Fancy owning a slice of the Las Vegas Strip? Well, now you can, provided you have deep pockets. Very deep. $800 million deep.

Las Vegas Strip

The Hawaiian Marketplace and its immediate environs may not make many “top ten things to do in Vegas” lists, but the encompassing plot is going for $800 million. The question is, is anyone buying? (Image: Wikimedia Commons)

Investment group Spectrum Group Management is selling that prime piece of real estate that currently houses Walgreens, Fatburger, the Hawaiian Marketplace, a Travelodge, and a bunch of parking lots. It may not sound like the most glamorous chunk of the Strip now, but, as every homebuyer knows, it’s the development potential that counts.

Listing broker John Knott of CBRE Group told the Las Vegas Review-Journal this week that the 16 acre-plot was the last developable piece of land on the central Strip, and its location — right in the middle of Las Vegas’ busiest area, across from CityCenter — justifies the price tag.

Market Picking Up

But does it? Spectrum put the same plot on sale three years ago for just $500 million but failed to find a buyer. Back then it also included the former Smith and Wollensky building, which was acquired by the owners of the adjacent Showcase Mall in May last year, for $59.5 million.

Knott notes that the market has picked up since. “We’ve already had some meetings with people who don’t think we’re crazy,” he assured the RJ. But have prices really risen 62.5 percent in just three years?

The economic downturn that began in 2008 stalled land sales on the Strip and many development projects ran out of money and were abandoned. Sales have been slow ever since, but the market has undoubtedly picked up in the past three years. Room rates and gaming revenues are growing and that decreases the risk of a major investment.

Comparable Lots

Last year, the Fontainebleau, one of those projects doomed by the recession, was acquired for $600 million and is currently being redeveloped into The Drew Las Vegas. Meanwhile, Wynn Resorts recently struck a deal to acquire the 38 acres of land on which the New Frontier once stood, and which, for several years, was destined to be the now-abandoned Alon project. The company paid $336 million and appears to be warehousing the land for future use.
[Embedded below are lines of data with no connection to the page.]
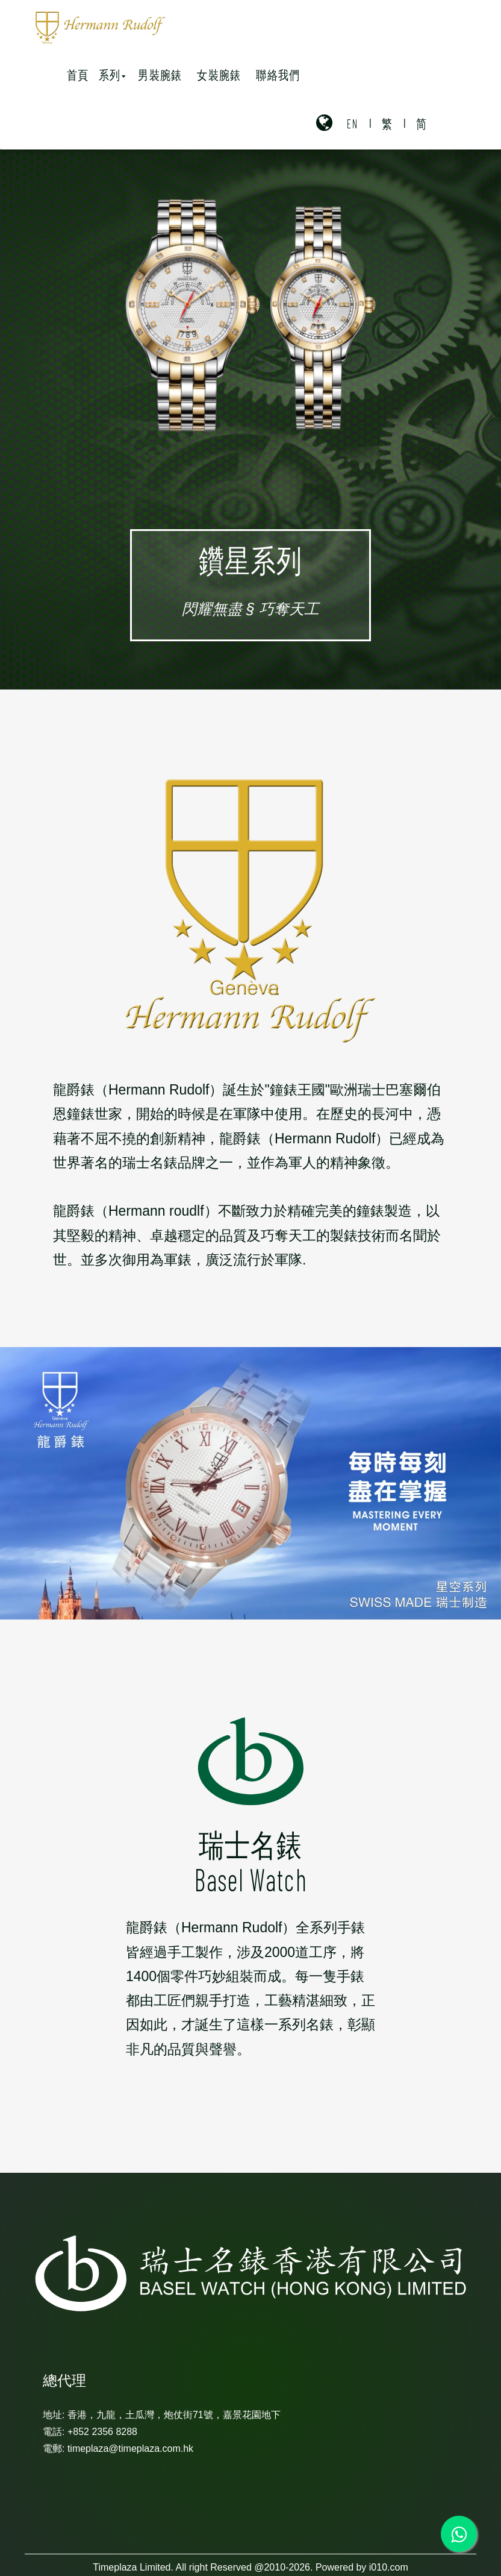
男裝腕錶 (160, 74)
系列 (112, 74)
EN (352, 123)
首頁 (78, 74)
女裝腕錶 (219, 74)
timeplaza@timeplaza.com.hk (130, 2448)
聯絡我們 (278, 74)
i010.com (388, 2567)
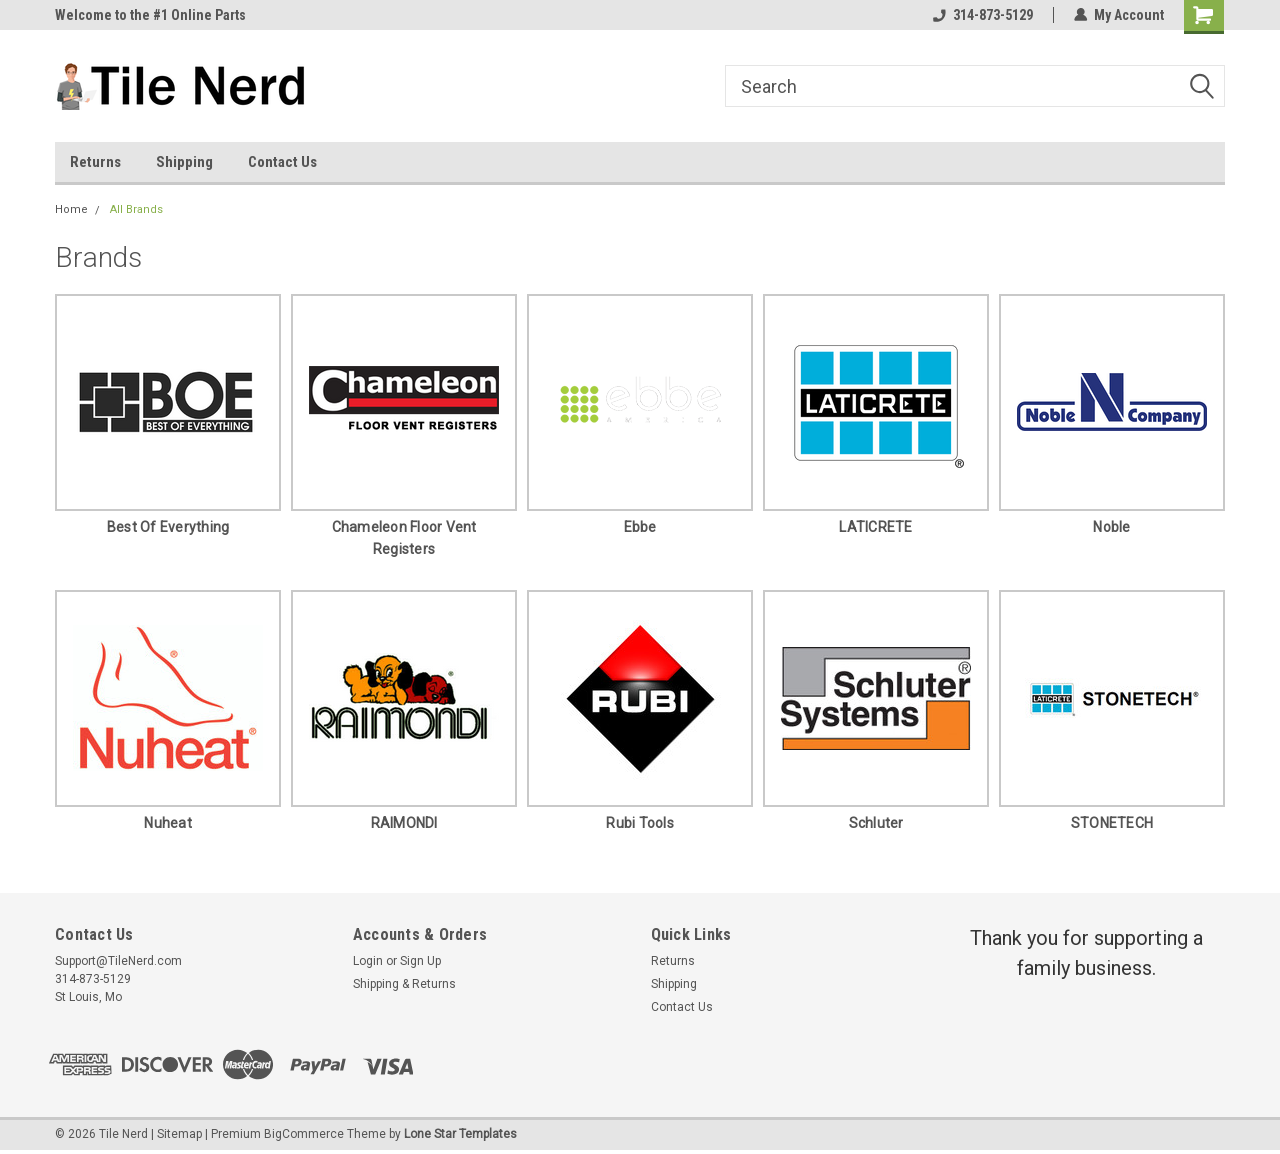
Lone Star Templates (460, 1134)
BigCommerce (304, 1134)
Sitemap (179, 1134)
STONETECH (1112, 823)
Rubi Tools (640, 823)
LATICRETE (875, 527)
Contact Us (282, 162)
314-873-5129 (983, 15)
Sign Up (420, 961)
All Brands (136, 209)
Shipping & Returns (404, 984)
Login (368, 961)
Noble (1111, 527)
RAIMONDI (404, 823)
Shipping (184, 162)
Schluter (876, 823)
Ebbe (640, 527)
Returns (95, 162)
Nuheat (168, 823)
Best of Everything (168, 527)
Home (71, 209)
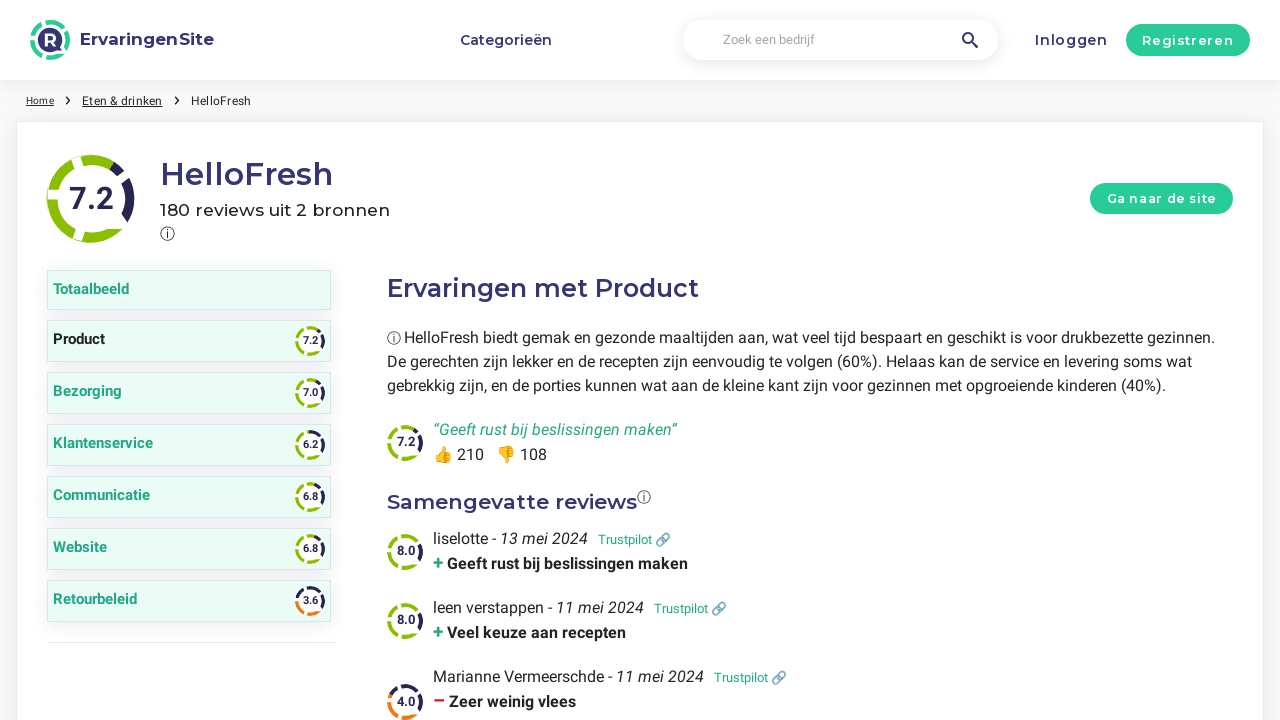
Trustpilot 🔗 (634, 539)
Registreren (1187, 40)
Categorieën (506, 40)
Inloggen (1071, 40)
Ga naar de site (1162, 198)
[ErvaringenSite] (122, 40)
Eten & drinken (128, 100)
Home (43, 100)
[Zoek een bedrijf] (840, 40)
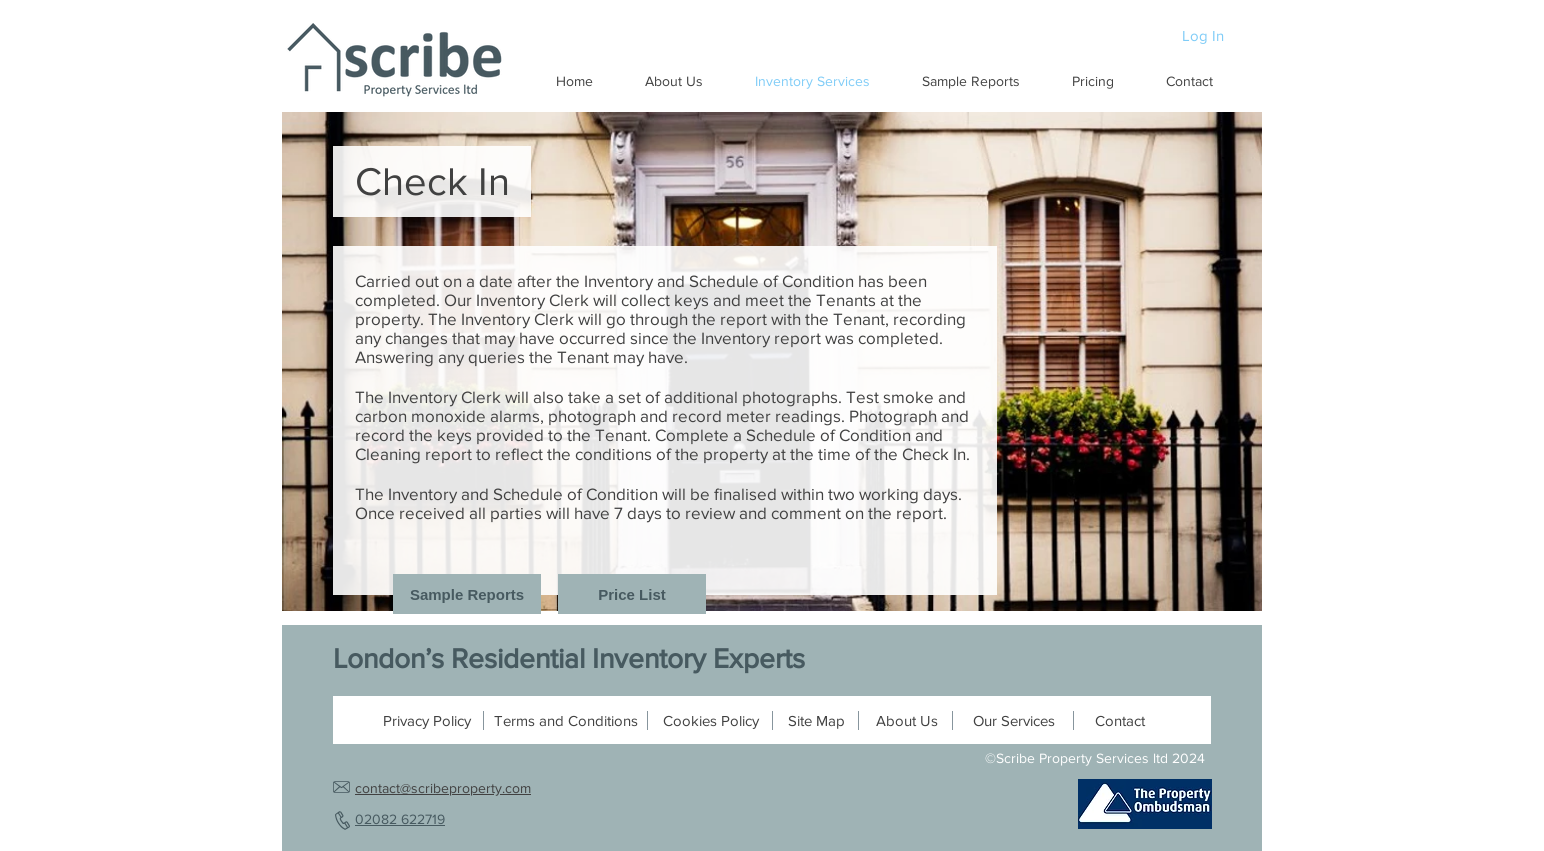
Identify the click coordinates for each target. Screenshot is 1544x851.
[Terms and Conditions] (566, 720)
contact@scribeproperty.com (443, 788)
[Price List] (632, 594)
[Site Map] (816, 720)
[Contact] (1120, 720)
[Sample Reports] (467, 594)
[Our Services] (1014, 720)
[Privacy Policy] (427, 720)
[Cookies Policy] (711, 720)
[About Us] (907, 720)
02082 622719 (400, 819)
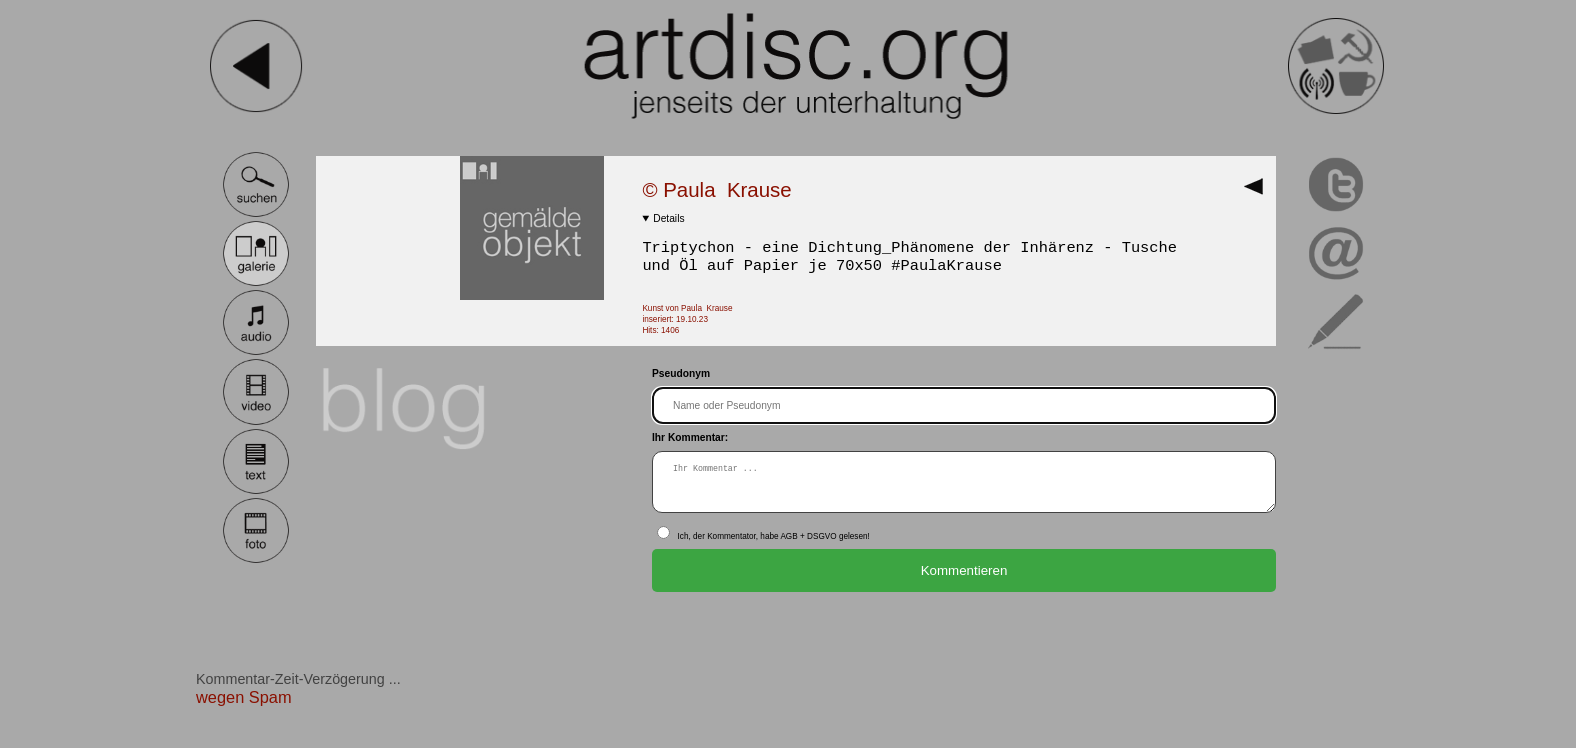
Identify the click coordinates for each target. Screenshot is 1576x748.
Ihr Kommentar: (690, 437)
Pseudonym (681, 373)
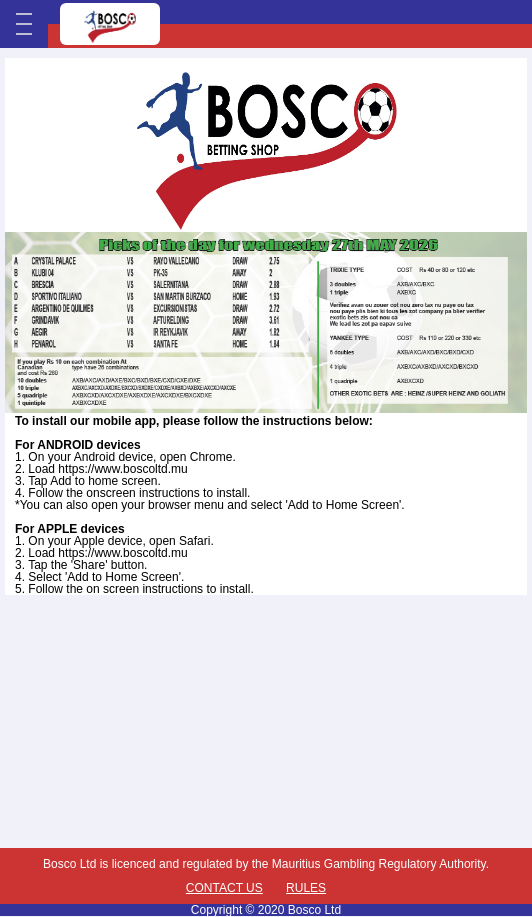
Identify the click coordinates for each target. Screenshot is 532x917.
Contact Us (224, 888)
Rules (306, 888)
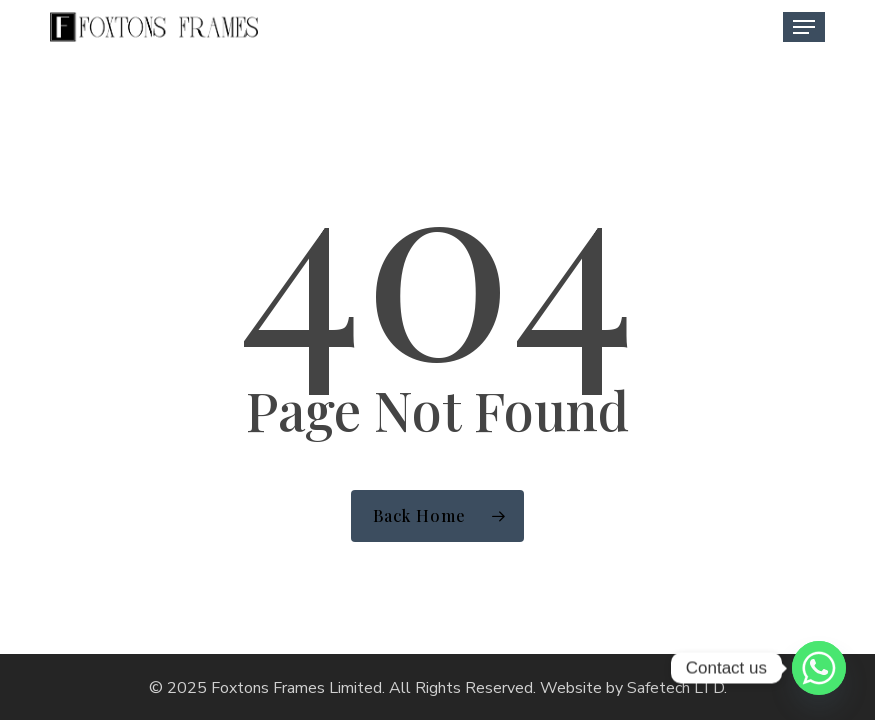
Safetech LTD (675, 688)
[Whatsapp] (819, 668)
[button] (804, 27)
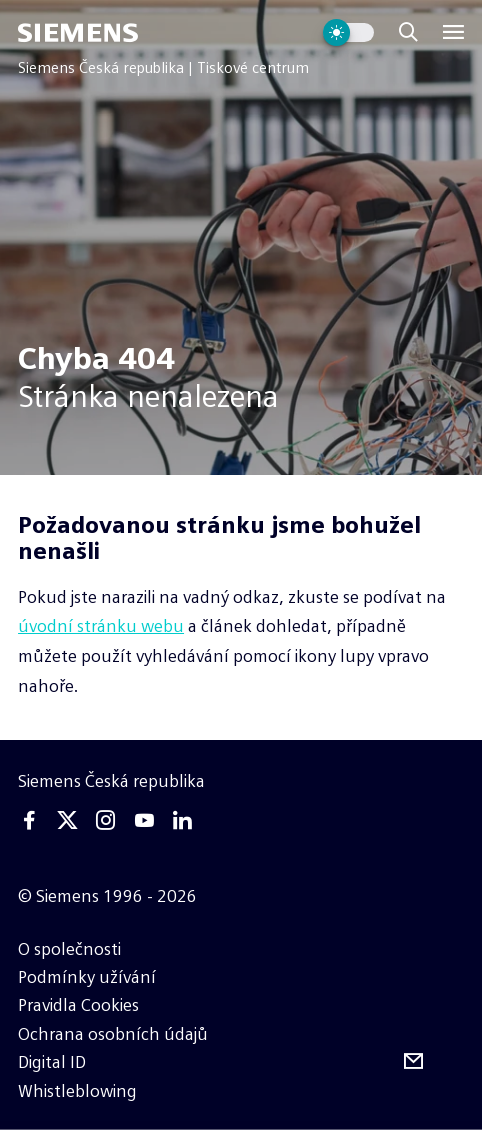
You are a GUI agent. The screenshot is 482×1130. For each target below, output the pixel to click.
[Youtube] (144, 820)
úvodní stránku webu (101, 626)
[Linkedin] (182, 820)
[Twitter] (68, 820)
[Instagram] (106, 820)
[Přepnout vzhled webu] (348, 32)
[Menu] (453, 32)
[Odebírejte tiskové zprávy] (413, 1061)
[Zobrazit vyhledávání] (408, 32)
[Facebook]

The Spectrum plot, itself, was also once earmarked for a development that stalled in the financial crisis: a multibillion-dollar Elvis-themed resort.

The former Fontainebleau and Alon plots are further up the Strip, but the selling prices were nowhere near the $50 million per acre Spectrum is demanding.

Still, any plot of land is only worth what someone is prepared to pay for it, and should Spectrum receive close to the asking price, it would represent a huge vote of confidence in the Las Vegas economy.